I’d probably opt to use ‘Implementation 3’, which wraps the original libxml DOM in the XMLParsableType protocol. It is by far the simplest and has very good performance. Even when resources are at a premium it can be better to opt for the simpler solution, even if it means sacrificing a little performance. Maintainability and understandability are important qualities in code, so that the code can be revisited and revised by others and understandable for years to come. As ‘Implementation 3’ is the most performant and simplest to implement, hard to argue that it is the one to go for!

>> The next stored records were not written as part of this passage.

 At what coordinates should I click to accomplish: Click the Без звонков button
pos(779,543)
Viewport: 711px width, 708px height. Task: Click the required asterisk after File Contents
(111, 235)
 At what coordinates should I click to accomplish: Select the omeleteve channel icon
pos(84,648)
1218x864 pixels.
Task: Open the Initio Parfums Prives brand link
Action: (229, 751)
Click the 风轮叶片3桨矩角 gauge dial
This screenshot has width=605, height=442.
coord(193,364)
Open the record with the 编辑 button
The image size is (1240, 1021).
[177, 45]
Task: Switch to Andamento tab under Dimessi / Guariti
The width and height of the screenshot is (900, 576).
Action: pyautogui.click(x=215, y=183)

I hope you’ve enjoyed this series of posts, I’d love to hear your thoughts and comments! Have a look at the XMLParsable project and run the tests for yourself! I’m @insertjokehere on Twitter & lawrencelomax on GitHub.



  1. NSXMLParser has been part of Cocoa for many years now and would also be suitable, however it only implements an event-based SAX-style interface. While it is certainly possible to make a XMLParserType implementation using NSXMLParser, I won’t consider it for now.

  2. I remember all of this from my early programming days in Java. When consuming an XML Document of greater than a MB or so the JVM Heap could get hammered when using a DOM style parser. This could be hugely problematic when intertwined with a Garbage Collector. I wonder if the ubiquity of JSON Parsers that output to a fully reified Data Structure, rather than Event Based parsers has anything to do with the increased availability of resources since JSON came into vogue.

  3. Ok I lied, there I use a lot of Bridging functions that use NSString, but an NSString is instantly converted to a Swift String

  4. This is the perfect candidate for usage of a struct instead of a class. We don’t need for this to be subclassed, or any disposal semantics in dealloc. Reference counting is totally unnecessary as this structure represents an Immutable value. I’d love to take a look at the performance of passing structs around, it looks like Array and Dictionary struct types use copy-on-write but I have no idea if this applies to User defined structs. Andy Matuschak has a great overview of the differences and ideal Use Cases for structs.

  5. This could also be put in a tuple as it is essentially just used for multiple-return in a method. However, creating inner or standalone classes/structures in Swift is so easy to do that it can give some information about the relationship between the returned data.